Immersed in Jonah’s world, we viewers experience a jigsaw life. There’s terror when his father, called only Paps, decides Jonah will sink or swim in the nearby, upstate New York river, a nightmare that haunts Jonah. At other times, Paps and his mother, known as Ma, shower the boys with affection and bring them joy. Jonah has an added quandary as well, attracted to teenage neighbor Dustin who shares his video porn.
Based on the novel by Justin Torres, director Jeremiah Zagar shows a solid grasp of this boy’s challenging situation. His family grapples with economic problems: Ma works at a brewery bottling plant, Paps struggles at several jobs. Ma is white and Paps is Puerto Rican, though this exists more as a backdrop than a hurdle.

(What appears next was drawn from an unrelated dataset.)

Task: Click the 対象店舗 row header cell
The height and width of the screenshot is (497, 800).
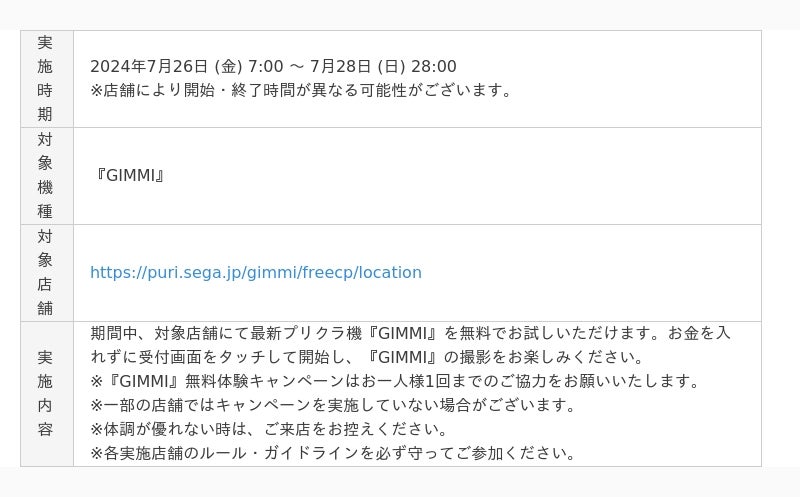Action: 47,272
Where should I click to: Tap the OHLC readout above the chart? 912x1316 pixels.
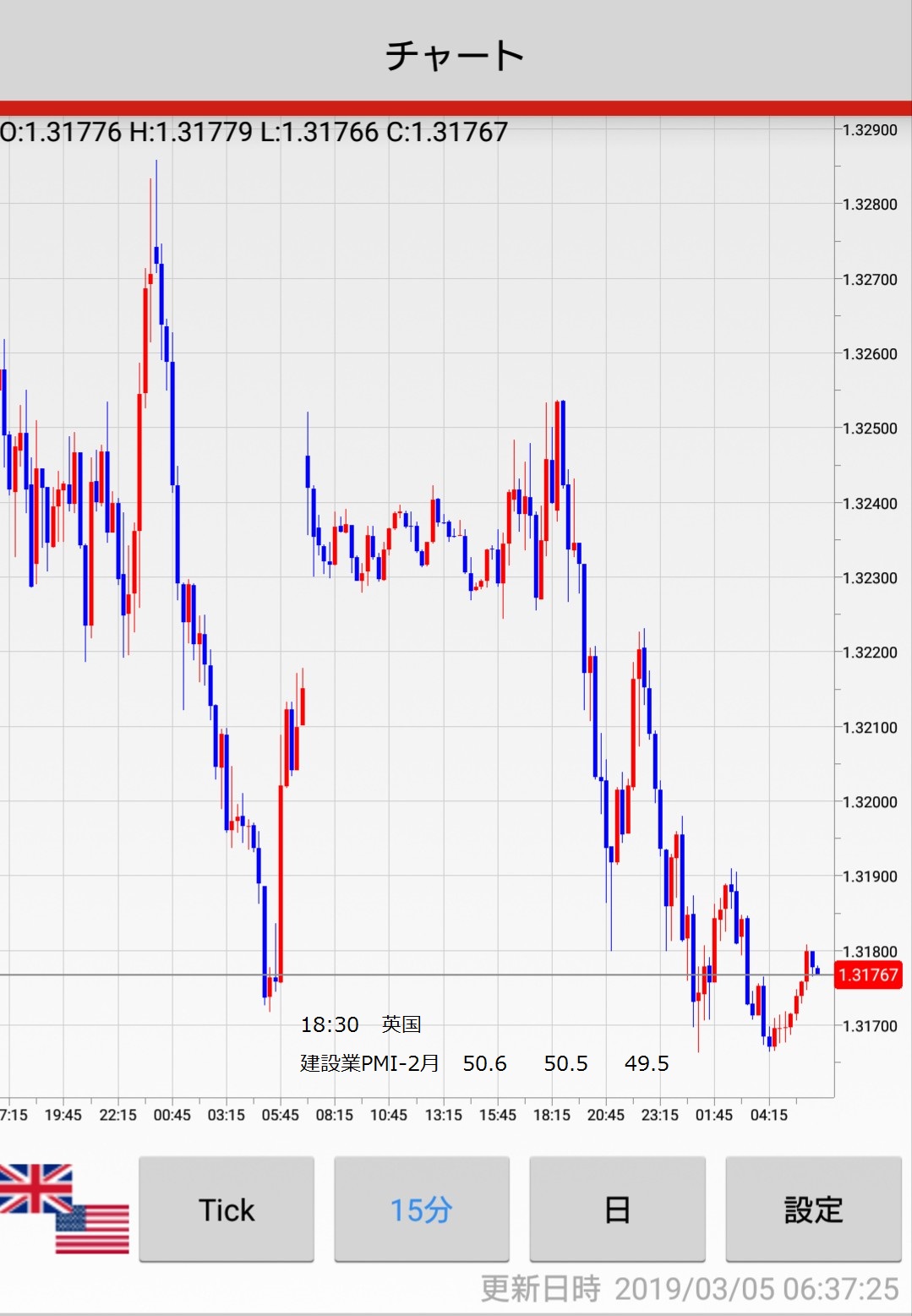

Cinematographer Zak Mulligan translates Jonah’s emotions into an expressionistic tour-de-force, saturating scenes with red, blue, yellow or green lighting. The camera races with the brothers, or, as often, it adopts Jonah’s viewpoint, watching and reacting. In moments of magical realism, he flies into the heavens or sinks into a muddy grave.
Nick Zammuto is equally adept, with the score interpreting moods into upbeat or sad, silent or sound-driven backdrops. Jonah’s amateur, stark pencil sketches by Mark Samsonovich illustrate a boy struggling to express his anxiety. The synchronicity among all these technical elements conveying Jonah’s limited point of view animates this sad snapshot. And as Jonah, Evan Rosado holds the frame with eyes that suggest depths of emotion.
We the Animals brings a boy’s complicated reality to vivid life without ever abandoning the honesty of his predicament, a striking reminder of what it is like to inhabit a child’s world.